Toi, toi mon toi(t) #2

Parmi toutes les démarches à faire lors d’un achat immobilier, il en est une à ne pas louper dès le début… le dossier. Au moment de louer des appartements, Val’ avait déjà eu cette étrange sensation de devoir fournir tout un tas de papiers en tout genre histoire de rassurer autant l’agence que le propriétaire qu’elle assumerait bien le loyer/n’avait pas d’animal domestique/ne fumerait pas dans l’appart’/ne repeindrait pas les murs en violet… mais elle n’imaginait pas que là, c’était puissance mille ce dossier !

(Pour revoir le début de l’histoire c’est là )

Laissez passer les p’tits papiers…

Sans que Val’ soit atteinte du syndrome de phobie administrative, il faut reconnaitre que remonter dans les archives bancaires, de salaires, des impôts, de factures diverses et autres attestations demanda un temps certain et une certaine patience.

Damned, s’il fallait sortir le grand jeu pour chaque annonce, on n’était pas sorti des ronces!
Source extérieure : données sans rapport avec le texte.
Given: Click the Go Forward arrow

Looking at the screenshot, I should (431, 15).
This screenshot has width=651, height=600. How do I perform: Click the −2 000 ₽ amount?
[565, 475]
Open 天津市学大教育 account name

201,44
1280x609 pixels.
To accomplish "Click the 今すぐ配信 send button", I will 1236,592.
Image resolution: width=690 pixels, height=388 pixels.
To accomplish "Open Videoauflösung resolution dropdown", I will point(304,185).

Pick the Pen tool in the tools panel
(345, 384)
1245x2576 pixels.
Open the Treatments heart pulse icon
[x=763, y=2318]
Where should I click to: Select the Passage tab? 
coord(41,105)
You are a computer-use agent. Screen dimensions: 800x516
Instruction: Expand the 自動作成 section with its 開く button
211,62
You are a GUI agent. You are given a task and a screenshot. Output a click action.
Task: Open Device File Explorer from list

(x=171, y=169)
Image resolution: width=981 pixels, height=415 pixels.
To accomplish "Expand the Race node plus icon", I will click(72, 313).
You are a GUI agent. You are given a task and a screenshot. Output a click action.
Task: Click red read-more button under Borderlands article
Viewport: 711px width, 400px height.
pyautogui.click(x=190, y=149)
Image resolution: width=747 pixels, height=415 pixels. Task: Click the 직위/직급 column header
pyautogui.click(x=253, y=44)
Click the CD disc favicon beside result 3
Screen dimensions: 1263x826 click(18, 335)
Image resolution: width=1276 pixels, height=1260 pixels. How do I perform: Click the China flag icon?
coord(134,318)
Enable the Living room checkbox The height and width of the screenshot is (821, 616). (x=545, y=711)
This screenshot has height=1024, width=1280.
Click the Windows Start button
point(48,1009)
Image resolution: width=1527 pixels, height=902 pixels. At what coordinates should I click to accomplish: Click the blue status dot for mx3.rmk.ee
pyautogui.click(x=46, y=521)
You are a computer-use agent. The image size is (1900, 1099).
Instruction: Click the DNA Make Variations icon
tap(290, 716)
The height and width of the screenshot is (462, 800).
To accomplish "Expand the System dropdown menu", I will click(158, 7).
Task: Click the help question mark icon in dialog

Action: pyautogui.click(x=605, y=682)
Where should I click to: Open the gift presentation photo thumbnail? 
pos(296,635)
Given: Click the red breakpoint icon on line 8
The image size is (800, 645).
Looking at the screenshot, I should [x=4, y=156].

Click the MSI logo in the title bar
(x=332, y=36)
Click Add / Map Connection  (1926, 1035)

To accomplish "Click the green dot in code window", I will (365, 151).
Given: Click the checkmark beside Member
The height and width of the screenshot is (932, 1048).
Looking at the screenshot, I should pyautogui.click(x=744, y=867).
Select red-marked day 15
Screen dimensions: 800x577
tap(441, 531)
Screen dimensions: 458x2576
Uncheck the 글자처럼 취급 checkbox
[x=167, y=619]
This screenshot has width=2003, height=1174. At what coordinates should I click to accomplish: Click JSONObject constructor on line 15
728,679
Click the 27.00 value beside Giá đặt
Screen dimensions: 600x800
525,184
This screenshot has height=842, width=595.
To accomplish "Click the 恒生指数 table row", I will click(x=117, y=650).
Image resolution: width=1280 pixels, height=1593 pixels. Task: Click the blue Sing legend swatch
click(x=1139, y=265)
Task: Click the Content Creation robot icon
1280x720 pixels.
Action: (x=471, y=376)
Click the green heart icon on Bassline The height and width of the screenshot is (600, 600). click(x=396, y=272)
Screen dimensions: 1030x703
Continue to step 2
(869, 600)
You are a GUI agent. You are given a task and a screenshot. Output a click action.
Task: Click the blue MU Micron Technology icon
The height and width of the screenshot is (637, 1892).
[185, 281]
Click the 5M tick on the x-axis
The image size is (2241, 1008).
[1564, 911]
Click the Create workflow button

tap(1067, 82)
Val’, qui s’imaginait déjà vivre entre des classeurs de dossiers de candidatures, tentait de remplir un tableau excel sans aide (un échec cuisant) pour suivre l’affaire, et faisait la liste des banques sur la place à côté de la mairie, quand la solution fut donnée par un soutien amical et déjà propriétaire: « nan, mais tu ne fais pas ça! On appelle un courtier.  »

Un courtier? Ah? Mais pour faire quoi? « Il va parler aux banques. » Val’ était bien aise à l’idée qu’un intermédiaire appelât directement le banquier. Car le banquier de Val’ ne lui parle pas tellement, et Val’ ne lui parle pas beaucoup. Elle n’osait donc pas imaginer ce que cela pouvait donner avec des banquiers inconnus.

Un château en Espagne?

L’appel à un ami

« Beau projet mademoiselle Val’, s’enthousiasma le courtier qui, pourtant, ne connaissait pas la ville où elle souhaitait habiter. Je vous fais la liste de tous les documents dont j’ai besoin et je vous rappelle. » C’est à ce moment de l’histoire qu’un soir à 23h, Val’ se retrouva à passer sur un vieux scanner de 1999 des feuilles de banque de l’année et à prier le courtier de l’excuser pour la qualité médiocre des documents envoyés. Malgré tout, le courtier se révéla assez habile pour déchiffrer les petits chiffres, il mit le nez dans la rémunération curieuse des journalistes (« hein? c’est quoi ça, les piges? ») et finit par mettre au point le fameux dossier.

Surtout, il rappela Val’ pour faire le point sur « votre projet immobilier ». Parce qu’entre temps, elle rêvait un peu de château en Espagne. Enfin de vastes appartements clairs et équipés, pas loin du métro et dans la-ville-rêvée. Le courtier annonça la somme empruntable.

Oups…

Habiter à quel prix?

« Gné? Répétez? » demanda Val’ qui calcula mentalement que pour ce prix là elle pourrait s’acheter un… box de parking. « Oui j’ai l’impression que c’est drôlement cher dans la-ville-rêvée » confirma le courtier.

Mais parce que c’est son job, le courtier prit Val’ par la main pour l’accompagner depuis ce premier coup de fil jusqu’au dernier, jour de la signature chez le notaire. Entre temps, il avait établi le dossier, bordé le secteur des recherches, fixé une fourchette de prix et répondu à un grand grand nombre de mails de Val’ qui demandait à se faire expliquer tout un tas de trucs. Et surtout… il a parlé aux banquiers.